Advertisement

Evan Longoria's health and hot bat will be key to the soft-hitting Rays' wild-card chances

ANAHEIM, Ca. – Joe Maddon was asked about a camera crew that seemed to be all in the Tampa Bay Rays' business. The manager mirthfully assured the assembled reporters, those also all in the Rays' business, by the way, "They're not going to see our secrets. All the esoteric stuff will remain such. We don't unfetter for anybody."

The Rays reveal themselves gradually, from the methods by which they've shaped their franchise to the defenses they play and the countermeasures they devise. There's always something a little different, like lining up seven right-handed hitters Friday night against Los Angeles Angels right-hander Jered Weaver. Contradictory to his career, Weaver has been more effective this season against lefties. By the second inning the Rays had a 2-0 lead, thanks to home runs by a right-hander (B.J. Upton) and a left-hander (Ben Zobrist). By the fourth inning they led, 9-1, Weaver was gone, and Rays righties had seven hits in 14 at-bats against the Angels' ace.

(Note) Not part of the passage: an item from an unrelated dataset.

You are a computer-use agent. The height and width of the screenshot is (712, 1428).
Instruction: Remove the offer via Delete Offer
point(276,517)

By game's end, the Rays had put up 19 runs in two games against the Angels, who, like the Rays, appear destined to lock up with a handful of others for one of the two American League wild-card berths.

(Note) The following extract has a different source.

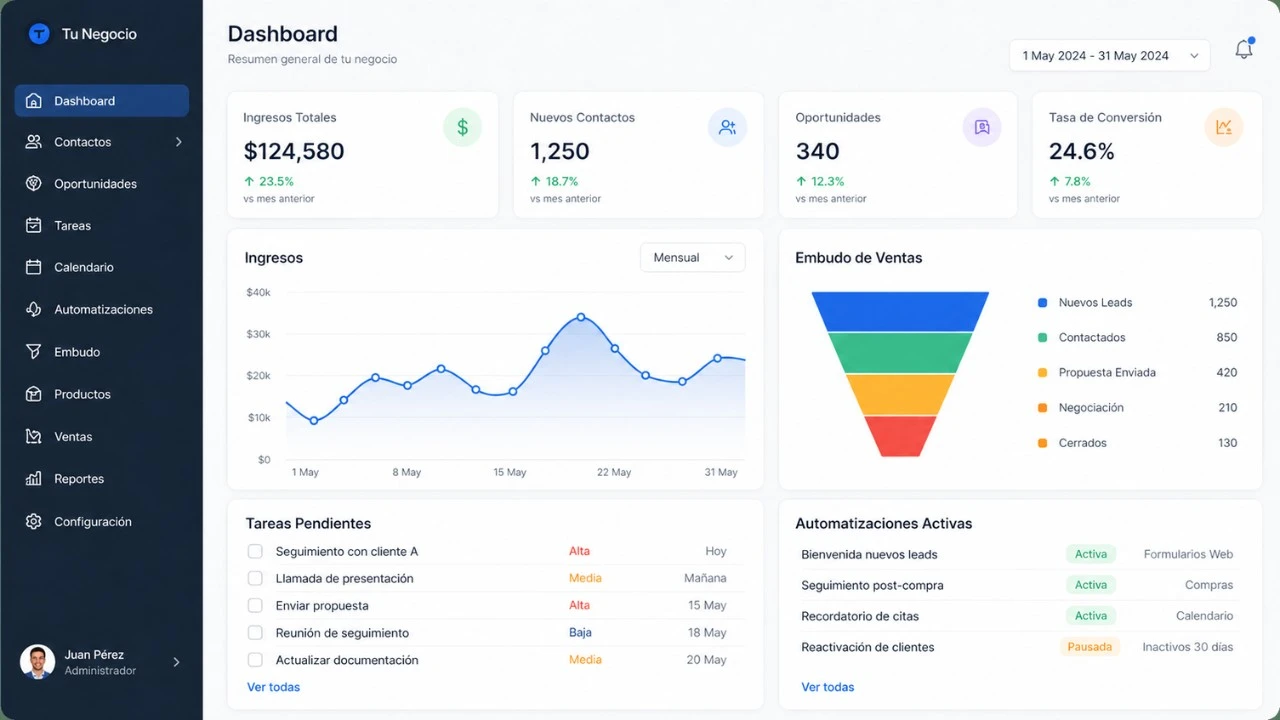This screenshot has height=720, width=1280.
Task: Mark 'Enviar propuesta' as complete
Action: pyautogui.click(x=255, y=605)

Nineteen runs can be a reasonable week for the Rays, who generally cling to the best pitching staff in the league and then pray for something – anything – to go right with their bats. Their lineup is thinner than a 6-year-old's alibi, and then Evan Longoria was lost to a ruptured hamstring for three months, and on top of that their defense went soft.

All this bad news the Rays view, of course, as opportunity. They are the Richard Simmons of the AL, seeing sunshine wherever they roam, even from within that gloomy grotto they call a home ballpark.

Would it surprise you to learn the Rays have used 10 different cleanup hitters? No? How about that they've designated for assignment three of them?

[Related: Tim Brown: Rays have been victims of three perfect games in three years]

Still to be fettered, however, is from where the Rays intend to drum up the consistent offense that will be required of them the next six weeks. This is a club that has become a walking no-hitter alert. When in the course of three starts Felix Hernandez two-hit the New York Yankees and threw a perfect game against his Rays, Maddon observed that the two starts might be viewed similarly.

"Relatively speaking, two-hitting the Yankees or no-hitting us is probably the same thing, sort of," he said.

The Yankees have outscored the Rays by nearly 100 runs, a number that figures to grow. Indeed, every opponent in the East has outscored them. That's simply an unhappy fact of life for the Rays, or simply one more point of pride for a franchise that allows the heft of the rest of the world to be used against itself.

At least that's the Richard Simmons view of it.

With a quarter of the season remaining, the Rays do not have a player in the league's top 40 in batting, and only one – Zobrist – is in the top 50 in OPS. He's 19th. And yet, only the Yankees and Texas Rangers have more wins, which is sort of where the Rays come down on these sort of observations. As has been established year after year, the Rays aren't them, but they are eminently game. Esoterically game, even.

[Related: Tim Brown: Felix Hernandez extends unprecedented run of perfect games]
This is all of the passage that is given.